29. I do not find any force in the aforesaid contention of learned counsel for the plaintiff. In my opinion, the conclusion drawn by the learned first appellate court, in this regard is right, though the reasoning recorded by the first appellate court that after coming into force the Punjab Custom (Power to Contest) Amendment Act, 1973 the custom has been abolished is not correct. By this amendment only the power to contest the alienation made contrary to the custom by a reversioner has been abrogated. But after coming into force the Succession Act, all Hindus who were being governed by rules of customary law or principle of Hindu law, are governed by the Hindu law and Succession Act in the matter of succession to the property. It has been held by a Full Bench of this Court in Pritam Singh v. The Assistant Cotteter, (1976)78 P.L.R. 342 as under:-

“The legal position, therefore, that emerges is that prior to the passing of the Hindu Succession Act, 1956 where the parties were Hindus the Hindu law would apply in the first instance in matters regarding succession, and whosoever asserted a custom at variance with Hindu law must prove it and if he failed to do so then the rule of decision must be personal law of parties. The Hindu Succession Act came into force from June 17, 1956, and its Section 4 abrogated any text, rule or interpretation on Hindu law or any custom or usage as part of that law in force immediately before the commencement of this Act with respect to any matters for which provision is made in this Act. By virtue of this Section 4 the Punjab Agricultural custom so far it was applicable to Hindus in matters of succession has been completely abrogated and now no Hindu is governed by rules of customary law in matters of succession to property. After the passing of the Hindu Succession Act, all the Hindus as defined in Section 2 of that Act, in matters of succession are governed by Hindu law and the provisions of the Hindu Succession Act, 1956. The Hindu Succession Act has not abolished joint Hindu family and the joint Hindu family property and it does not interfere with the special rights of those who are members of a Mitakshara coparcenary, except in the manner and to the extent mentioned in Sections 6 and 30 of that Act. After the coming into force of this Act, all Hindus who are previously governed by rules of customary law in the matters of succession, like the other Hindus, form joint and undivided Hindu families including Mitakshara coparcenary, and the sons, grandsons and great grandsons, of the holder of the joint or coparcenary property for the time being, acquire interest therein by birth.”

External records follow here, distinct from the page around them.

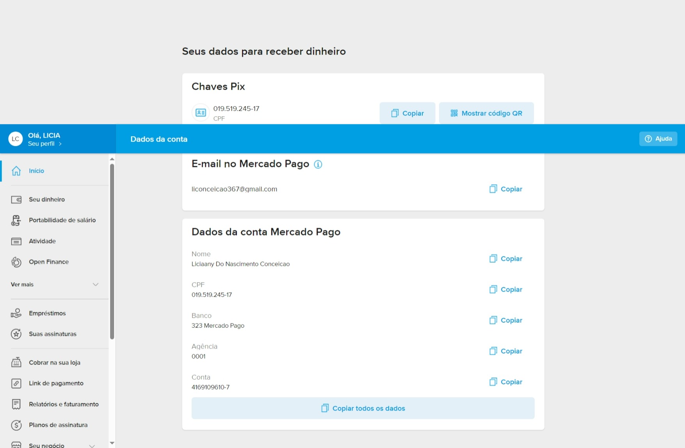Open Seu perfil via the arrow
The height and width of the screenshot is (448, 685).
pos(60,144)
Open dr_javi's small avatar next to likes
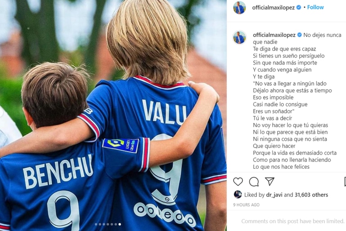Image resolution: width=346 pixels, height=231 pixels. (237, 194)
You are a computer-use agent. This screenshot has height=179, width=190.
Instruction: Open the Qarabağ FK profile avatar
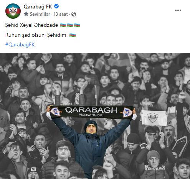(x=13, y=11)
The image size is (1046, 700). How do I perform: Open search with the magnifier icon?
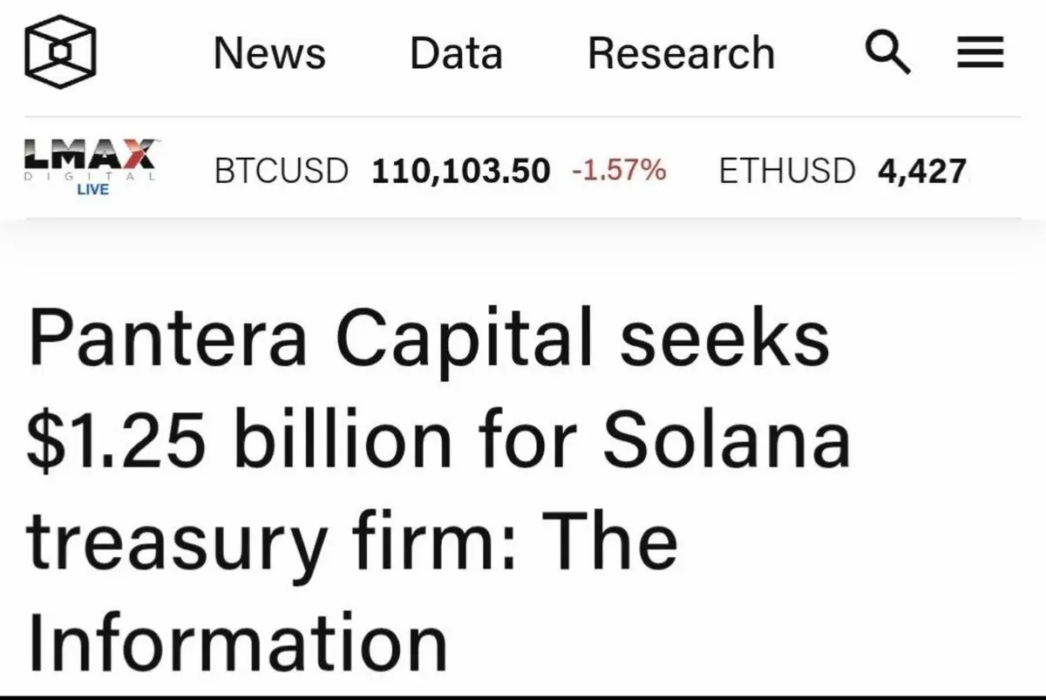click(889, 54)
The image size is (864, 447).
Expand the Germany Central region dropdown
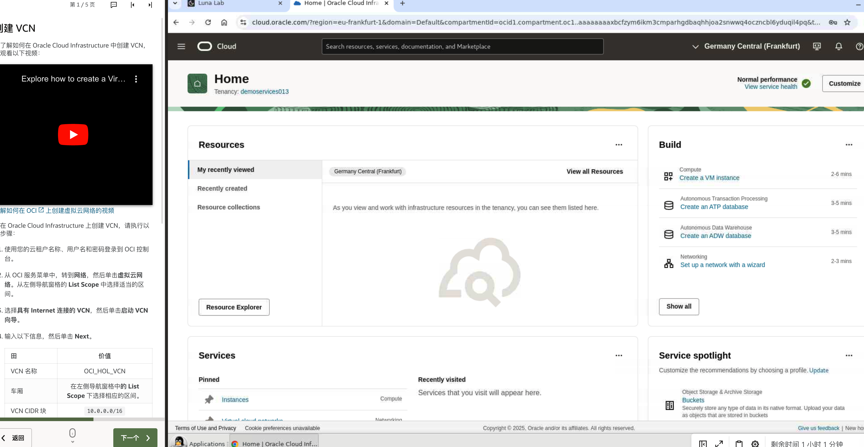click(746, 46)
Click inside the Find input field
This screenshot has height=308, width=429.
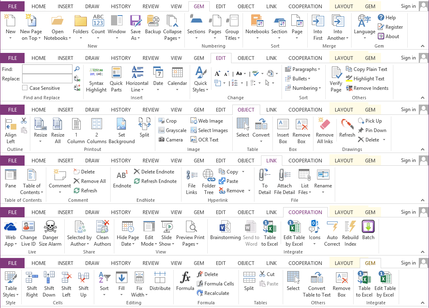(x=47, y=69)
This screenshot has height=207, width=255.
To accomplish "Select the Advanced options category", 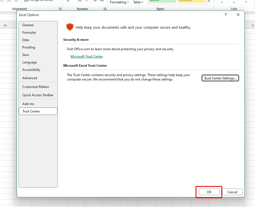I will [30, 78].
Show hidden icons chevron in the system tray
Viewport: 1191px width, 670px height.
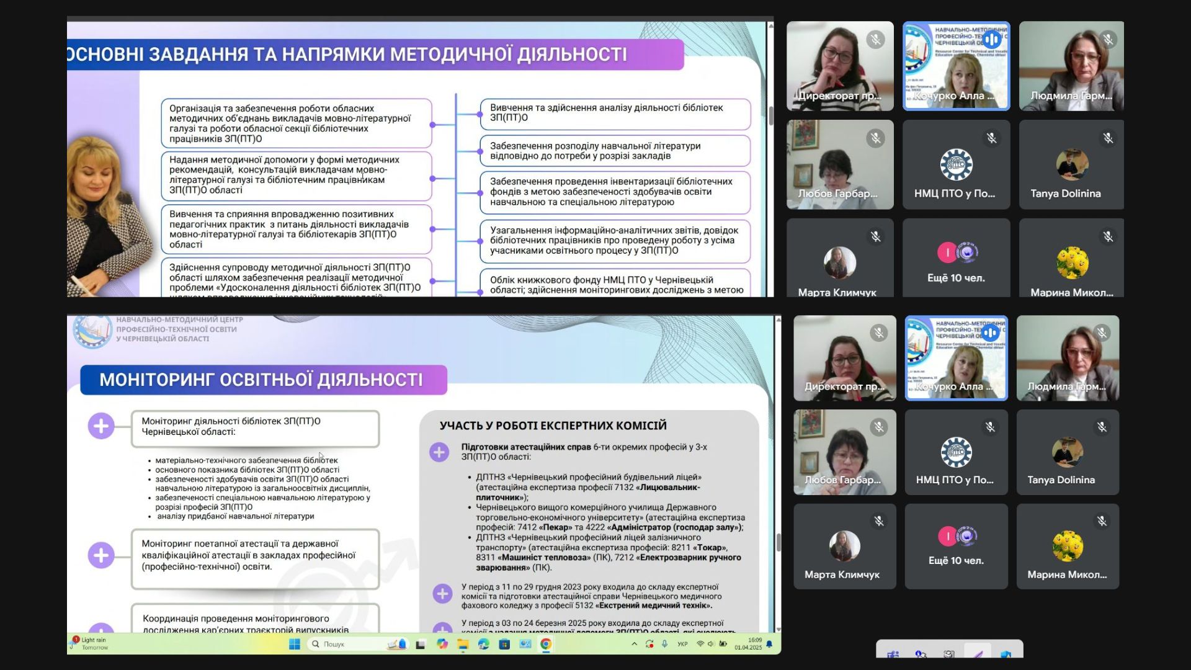[634, 644]
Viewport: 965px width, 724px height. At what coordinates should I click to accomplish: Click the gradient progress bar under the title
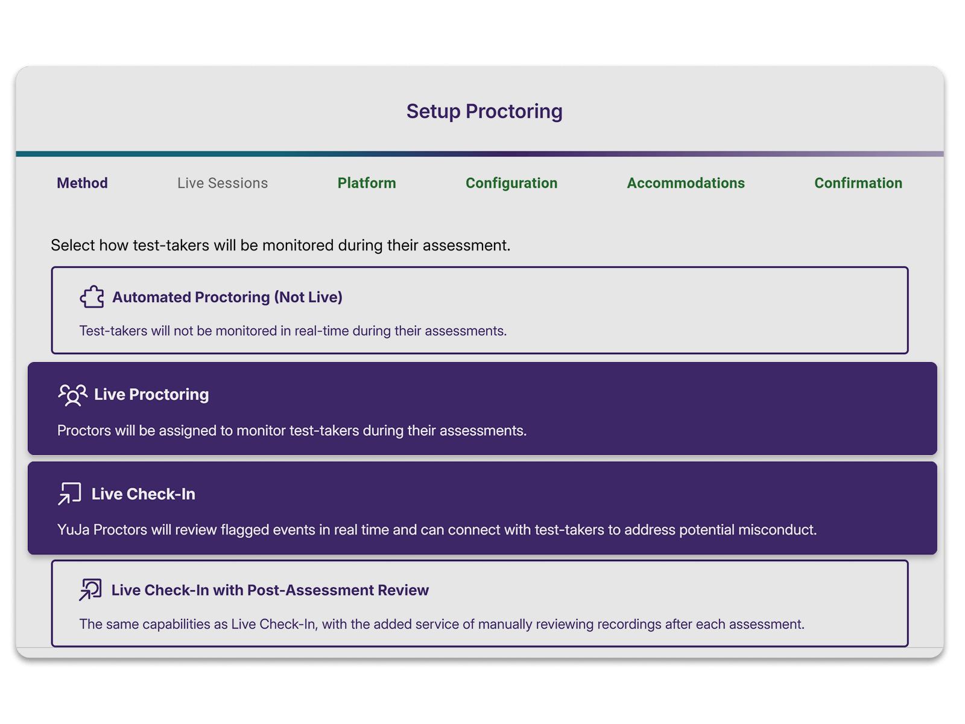pyautogui.click(x=479, y=154)
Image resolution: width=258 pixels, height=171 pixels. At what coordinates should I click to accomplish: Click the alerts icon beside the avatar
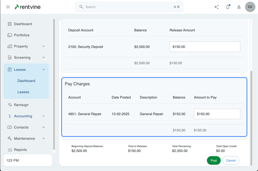[x=239, y=7]
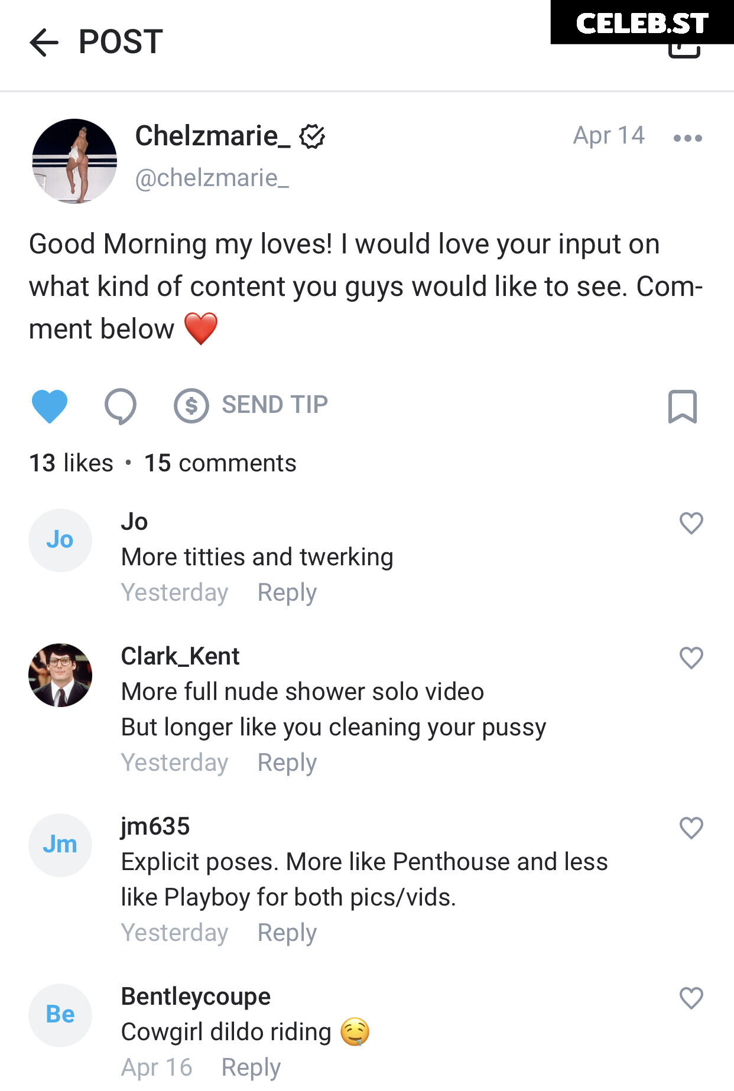Viewport: 734px width, 1091px height.
Task: Open Jo's initials avatar
Action: (60, 540)
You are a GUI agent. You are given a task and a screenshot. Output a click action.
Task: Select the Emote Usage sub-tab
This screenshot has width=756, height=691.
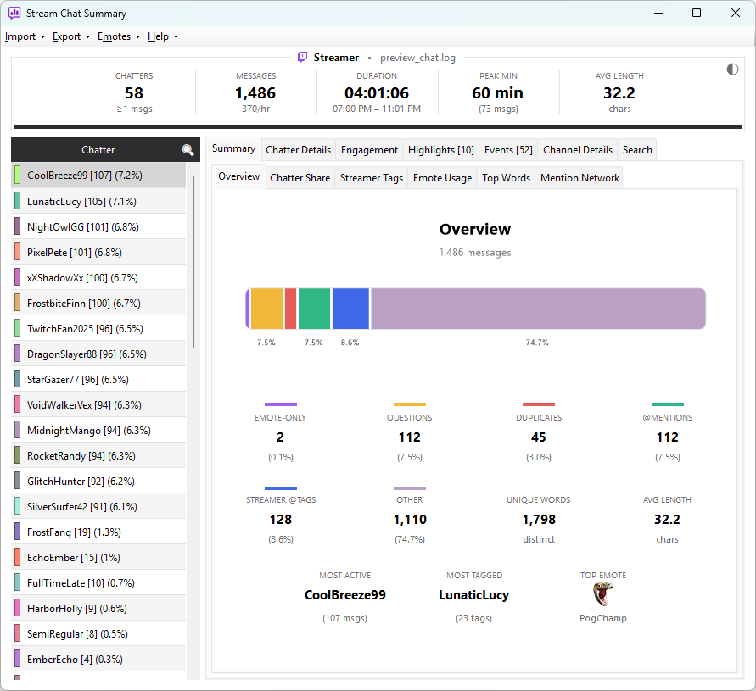442,178

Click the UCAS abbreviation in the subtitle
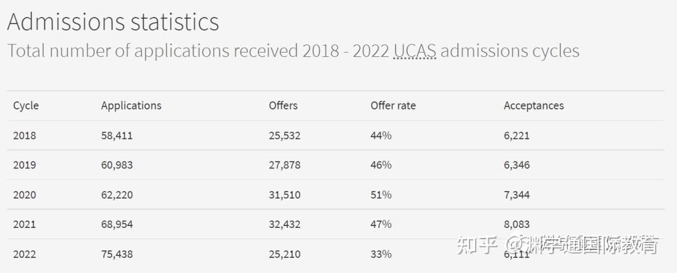[414, 51]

Thus, the Succession Act supercedes custom and the principle of Hindu law only to the extent to which the provisions have been made in the said Act. Under Hindu law, a Hindu could not bequeath his ancestral property by Will. However, now that rule has been considerably modified vide Explanation to Section 30 of the Succession Act, which now permits a member of Mitakshara coparcenary to dispose of by Will his undivided interest in the coparcenary property notwithstanding any other rules of law to the contrary. The first appellate court has rightly held that the Division Bench judgment passed by this Court in Kaur Singh Gajjan Singh v. Jaggar Singh Kehar Singh (supra) is not applicable as far as the present case is concerned and the said judgment was given in light of the provisions of the Custom Act, which was subsequently amended by the provisions of Punjab Custom (Power to Contest) Amendment Act, 1973. In view of the said, it cannot be said that after the amendment made in the custom Act, a coparcener cannot will away his undivided share in the coparcenary property in view of Section 30 of the Succession Act. The Full Bench judgment of this Court in Manohar Lal’s case (supra), cited by learned counsel for the plaintiff is not applicable in case of a Will. The said document pertains to the sale of the coparcenary property made by a coparcener. Such sale is not protected or covered to the extent of the share of the coparcener under Section 30 of the Succession Act. Thus, I do not find any illegality or infirmity in the finding recorded by the first appellate court in this regard.

30. In view of the aforesaid discussion, I do on find any merit in either of the appeals and the same are hereby dismissed with no order as to costs.